Transmission line in the Putrajaya Power Station distributing power to Putrajaya area.
 
  
In resonating to the needs of outcome-based culture in the professional engineering education, School of Engineering continuously play a dominant, yet adaptive role of promoting holistic knowledge in engineering concepts, exposure towards real-world engineering practice and needs for professional outlook.

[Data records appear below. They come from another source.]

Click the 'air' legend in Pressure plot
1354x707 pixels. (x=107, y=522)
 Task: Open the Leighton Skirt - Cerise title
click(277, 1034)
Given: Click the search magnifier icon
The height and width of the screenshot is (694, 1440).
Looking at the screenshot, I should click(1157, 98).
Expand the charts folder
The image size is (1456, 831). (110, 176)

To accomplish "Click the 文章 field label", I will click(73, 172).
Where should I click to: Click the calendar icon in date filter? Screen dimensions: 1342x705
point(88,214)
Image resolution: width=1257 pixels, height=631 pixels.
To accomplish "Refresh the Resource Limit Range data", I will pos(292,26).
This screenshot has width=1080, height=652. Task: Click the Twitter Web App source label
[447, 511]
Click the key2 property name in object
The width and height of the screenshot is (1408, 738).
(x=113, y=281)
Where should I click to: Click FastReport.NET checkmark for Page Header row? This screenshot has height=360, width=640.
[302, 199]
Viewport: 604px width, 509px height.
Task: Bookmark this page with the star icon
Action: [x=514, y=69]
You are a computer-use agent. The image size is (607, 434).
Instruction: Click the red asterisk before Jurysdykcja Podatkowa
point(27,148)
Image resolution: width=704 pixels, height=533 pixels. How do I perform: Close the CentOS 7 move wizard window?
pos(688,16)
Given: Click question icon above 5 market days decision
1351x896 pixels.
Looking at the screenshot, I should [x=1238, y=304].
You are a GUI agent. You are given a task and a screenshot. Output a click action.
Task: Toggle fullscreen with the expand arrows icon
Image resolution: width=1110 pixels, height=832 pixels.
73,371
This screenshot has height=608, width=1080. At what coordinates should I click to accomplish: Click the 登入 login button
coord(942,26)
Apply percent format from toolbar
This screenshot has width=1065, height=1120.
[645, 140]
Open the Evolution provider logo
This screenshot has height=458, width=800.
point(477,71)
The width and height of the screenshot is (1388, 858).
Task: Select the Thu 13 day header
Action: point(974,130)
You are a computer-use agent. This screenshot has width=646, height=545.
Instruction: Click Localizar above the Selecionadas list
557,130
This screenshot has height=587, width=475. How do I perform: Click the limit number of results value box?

In this context, infusing extra-curricular activities outside the formal curriculum in the form of industrial site visits are essential in modernizing the outcome-based education.
 
School of Engineering coordinated a technical based site visit on 19th June 2019 to TNB Putrajaya Power Station (TNBPPS), Serdang, Selangor in an effort to provide greater clarity about various technical concepts for students towards theory being put into practice.
 
The visit coordinated by Ms Puteri and Ms Salina recorded a participation of 35 undergraduate students of all levels of the School’s program; accompanied by 6 lecturers.Mr Hakimi and Mr Farid, the power electrical engineers representing TNBPPS were at hand to provide and share information as the trip was dominantly geared to expose students to the technology, working mechanism of five (5) units of gas turbines of this thermal powered station which eventually generates power capacity of 625W. It was informed that TNBPPS was part of TNB’s plan to increase power generation capacity to meet Malaysia's rising electricity demand in the early 1990s.  
 
The Chief Engineer added that the current gas turbine plant consist of two units of 110MW and three units 135MW and have been used predominantly as prime mover for energy generation in all thermal power stations. In this connection, TNBPPS was earmarked as the peaking power plant serving the Klang Valley load center as its operating regime is of two shift cycles, operating between 12 and 16 hours daily mainly to meet the load demand during peak hours and to stabilize the grid line voltage.
 
Overall, the students gained insight of the whole plant right from the raw material (gas) procurement, processing, combustion and generation & transmission of electricity.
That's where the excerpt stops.